5 Sept 2007

Grow up

Ok. I’m pissed and I need to vent some steam. My room mate had borrowed my helmet and I needed to go to a close by (not close enough that I could walk) shop. This traffic cop stops me and slaps a nice big fine for riding without a helmet. Ok. So I broke the law. But my question is why should there be a law?

I know the benefits that wearing a helmet gives. It was just that I took a conscious decision due to the prevailing circumstances. Is that a crime? “Yes, it is” says a friend of mine. Criminals are not born. They are made, goes his argument. Ok. Maybe I cant generalise the statement. Let me rephrase. The government says that I am an adult since I am over the age of 18. But it refuses to treat me like one. If I chose to not wear a helmet, though it is for my own safety, why should they bother? Why should I be fined for CHOOSING to disregard my own safety? I am not a child that needs to be taught what is right and what is wrong.
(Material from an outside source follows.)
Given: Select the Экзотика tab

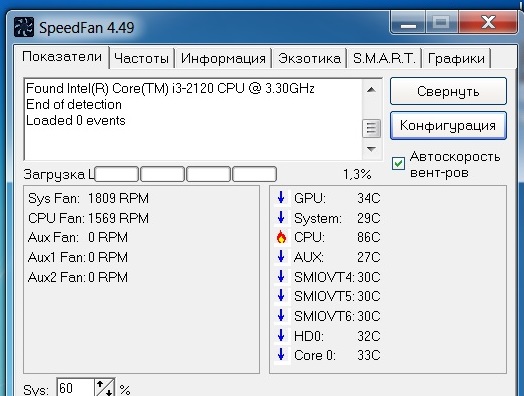Looking at the screenshot, I should pos(309,58).
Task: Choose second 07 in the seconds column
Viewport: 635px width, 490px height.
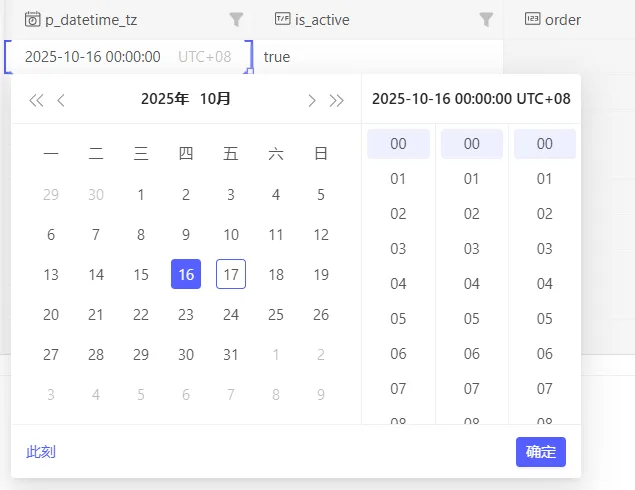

Ah…. There in lies the problem. Everyone tells you to grow up and behave like an adult, but they refuse to actually believe that you could. How do you expect people to behave like grown ups if you keep treating them like kids?

A friend of mine is attending one of the reputed coaching classes for CAT. He was telling me how half the students in his batch are attending the class only out of fear of the coaching center calling up their houses. Our future managers are not considered mature enough to take their own decisions AFTER having paid close to 15,000 to 20,000 for the course?

No. this is not a isolated incident. A friend of mine is studying at IIM – Indore. He was narrating how there is a ten o’ clock in time. Though we might be tempted to brand it as just “one of those rules” which no one takes seriously, it wasn’t so. Two students came in late one night and gave the guard a name of two of their classmates who were in another country taking part in an exchange program. The whole final year batch was called in and were told that placements would be on hold until the culprits confess.

“Culprits”???? If faculty at the premier Indian Institute of Management Indore cannot trust their students to decide how to manage their own programs, how do they trust them to take decisions that will affect not just corporations but the society at large? And if this is the attitude of IIM – I, I can’t even begin to imagine how the other “Management” schools treat their students.

Yeah. I guess I need to grow up to the fact that the rule makers will never be able to treat me like a grown up since they haven’t grown up themselves to know the difference.

7 comments:

Anonymous said...

Well, I believe that's precisely the reason why Indians don't seem to be innovating of late! They are soooo hung up on following rules and regulations, that thinking beyond what has been told, seems like a taboo to most.

I believe that things like helmets, "in-time", should be guidelines and not hard and fast rules.

But I suppose our administrators like being deterministic all the time. They just want to make sure that their ass is safe. They can always say "See, he was the culprit. He violated that golden rule".

Such idiots!

Srav said...

arbit rant! :P

White Knight said...

@ random walker

actually i was thinking more in the sense of, if u treat them like kids, they will look at ways to break the rules. If u treat them like adults and give them responsibility maybe they will behave themselves. i mean compare the length of our laws with those of other countries. we go to great lengths to define everything so that some one finds a loop hole. And when the loop hole is found another law is made to plug it. instead if we were taught to honour the spirit o the law, maybe it would reduce the number of cases pending in our courts.

@ srav:
maybe. maybe not. But i'm entitled to my opinions on my blog and so are you. :)

changingMind said...

i have been thinking about this for quiet sometime now.

rules fail to impress me big time!! i cant reason with them.

and imagine any of us have to break the rules or laws!

i did not like the way my company functions(again the terms and condition stuff) so i ended up resigning.

what options do we have if we are to break the laws of land? is there any place on this earth where we can make our own rules??

changingMind said...
This comment has been removed by the author.
White Knight said...

@vinayak

i guess not. wherever you go, rules follow. unless u go to parliament i guess.

Kim said...

hmm, i guess they r hoping to tun us into a society like the US which has everything controlled by rules, regulations n laws n they r all accepted unquestioningly :)

it would make like very easy for the "powers that be" if they could turn Indians into a billion drones/zombies!